Rental growth easing
Annual BTR asking rents have eased from the record highs of the last few years, reflecting the moderation also reported in the wider private rental sector. While still positive, the easing in rental growth from its double digit highs reflects the fact the market is now adjusting to follow its more sustainable and longer-term relationship with earnings, whilst also providing a hedge against inflation. Our BTR Rental Index has eased to annual growth of around 3% in markets outside of London and below that in the capital. This means that rental growth has dropped below wage inflation, providing headroom for further rental growth in the medium term. Longer term, over the last five years, BTR rents have increased by around 30%, representing a CAGR of around 5%.

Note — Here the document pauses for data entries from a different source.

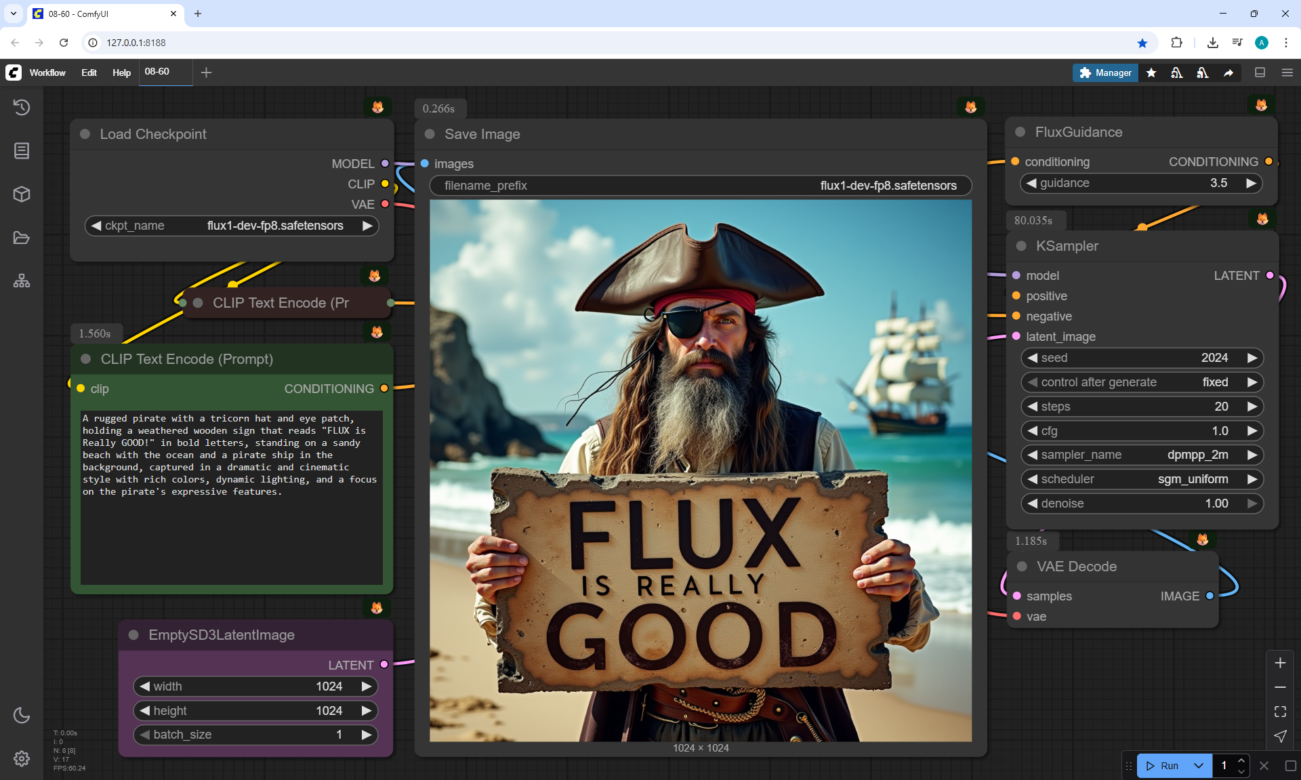Viewport: 1301px width, 780px height.
Task: Increase guidance value with right arrow
Action: pos(1251,183)
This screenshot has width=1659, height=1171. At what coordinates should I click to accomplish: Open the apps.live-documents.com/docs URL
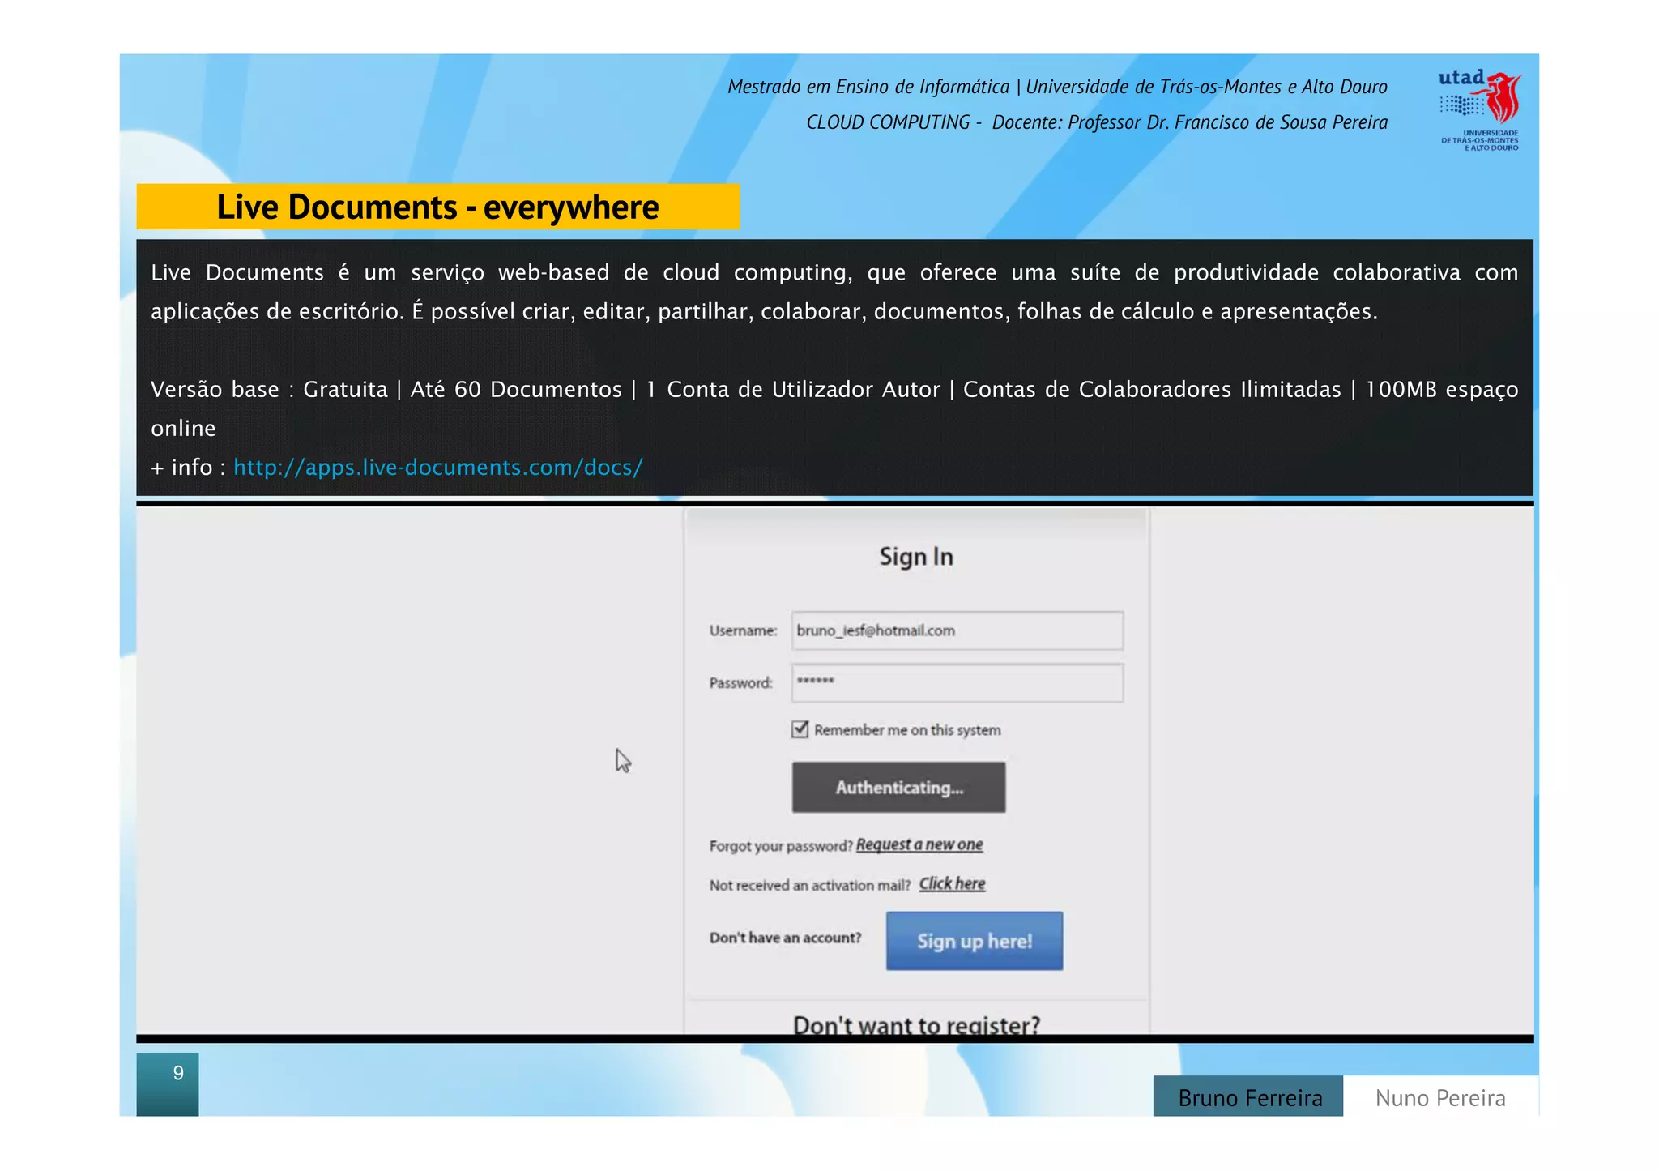(x=437, y=468)
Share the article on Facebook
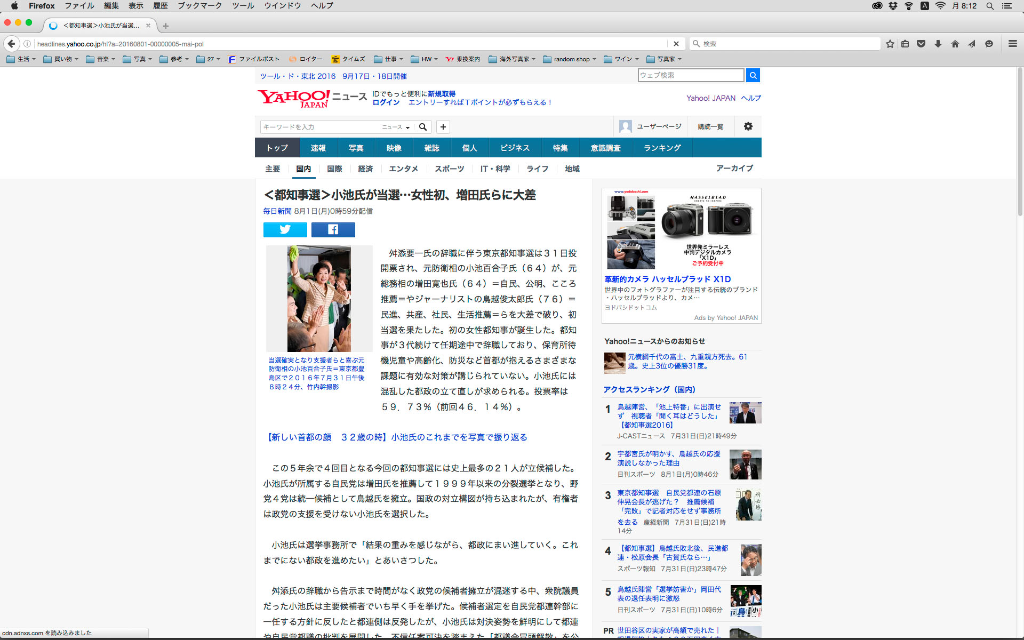Screen dimensions: 1024x640 pos(333,229)
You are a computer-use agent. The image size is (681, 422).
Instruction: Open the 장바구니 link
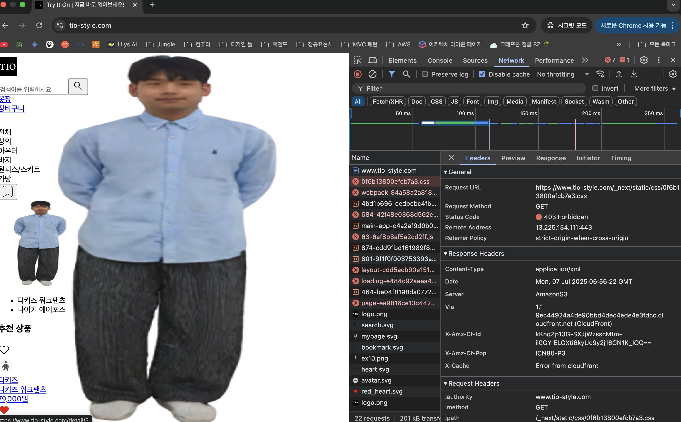tap(12, 108)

Our analysis of the whole private rented sector confirms that the slowdown in rental inflation is being led by the top end of the market. Segmenting the country by price shows the greatest slowdown has been in the most expensive areas. In contrast, rental growth is moderating less quickly in the most affordable areas. From a BTR perspective, it means schemes targeting the mid and core markets have tended to outperform.
Focus on the mid-market
Consequently, we expect to see more investors looking to deliver BTR product targeting the mid-market which caters for a much larger UK renter demand pool, and provides the potential to save on build costs with reduced amenity offering and more mid-market specification. Our analysis shows that rents for existing BTR schemes tend to sit close to the upper quartile of their local markets. While occupancy and tenant retention for these schemes remains high, in some markets a clustering of supply around a particular price band has impacted operators’ ability to push rents. Accordingly, as the sector continues to grow and mature, more schemes will be delivered across a broader range of price points and locations, within the constraints of viability. Indeed, as our recent research confirms, schemes which prioritise resident experience – which is driven by much more than specification and amenity provision – are able to command premiums to the local market.